Histopathologically, the cutaneous vascular lesions of patients with Bannayan-Riley-
Ruvalcaba syndrome show different combinations of capillary, venous, and lymphatic
malformations (51).
T
REATMENT
Small venous cutaneous malformations may be treated by simple surgical excision,
but in those cases in which the vascular malformation is associated with other internal
abnormalities, a careful follow-up of the patient is required. It is usually impossible to
remove large extensive venous malformations surgically without causing severe scarring
and other complications. In those cases involving the limbs, elastic stocking use is man-
datory and should be started early in infancy.
Management of patients with blue rubber bleb nevus depends on the individual case.
Resection of the involved bowel segment may be required in patients with recurrent
melena and anemia. Painful cutaneous lesions of glomangiomas may be treated by
excision, cryosurgery, or laser therapy (13).

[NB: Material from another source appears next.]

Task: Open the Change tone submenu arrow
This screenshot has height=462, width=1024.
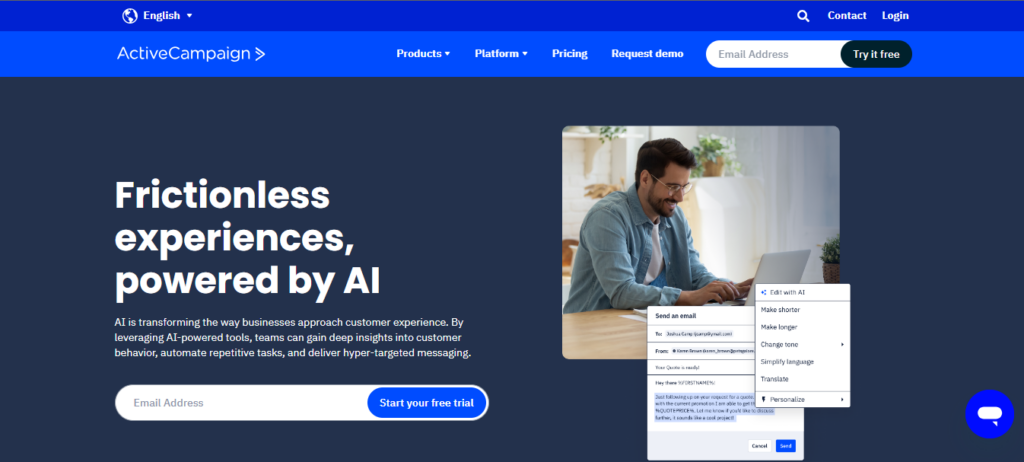Action: pos(842,344)
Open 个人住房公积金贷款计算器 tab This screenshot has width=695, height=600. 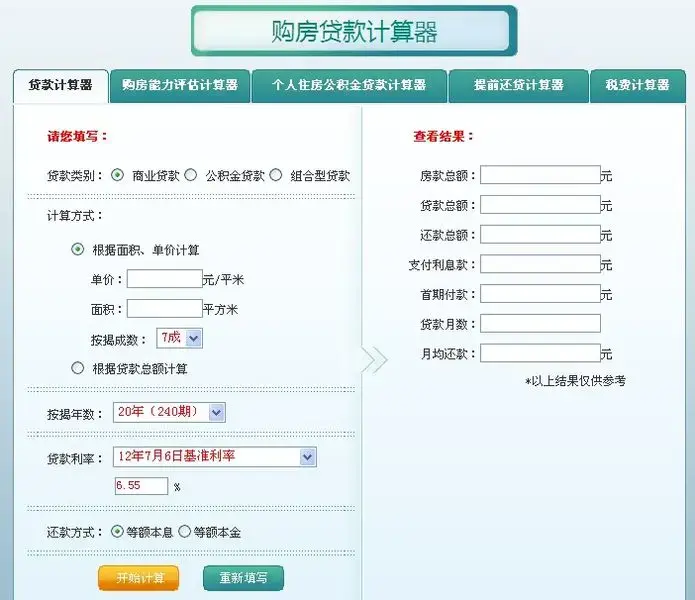click(349, 86)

Patients with Maffucci’s syndrome require careful follow-up, with radiologic and
histopathologic examination of any rapidly enlarging bone lesion for early diagnosis of
chondrosarcoma. Surgical excision of the cutaneous vascular malformations may be
indicated to improve the appearance of the patient. Spindle cell hemangioma is a benign
lesion and excision is curative.
Superficial venous varicosities of patients with the Klippel-Trenaunay syndrome may
be treated by ligation and stripping to relieve the local pain, but recurrences are common
(33). Before excision of the superficial veins, a radiographic exploration should be performed
to demonstrate that there is neither absence nor hypoplasia of the deep venous system.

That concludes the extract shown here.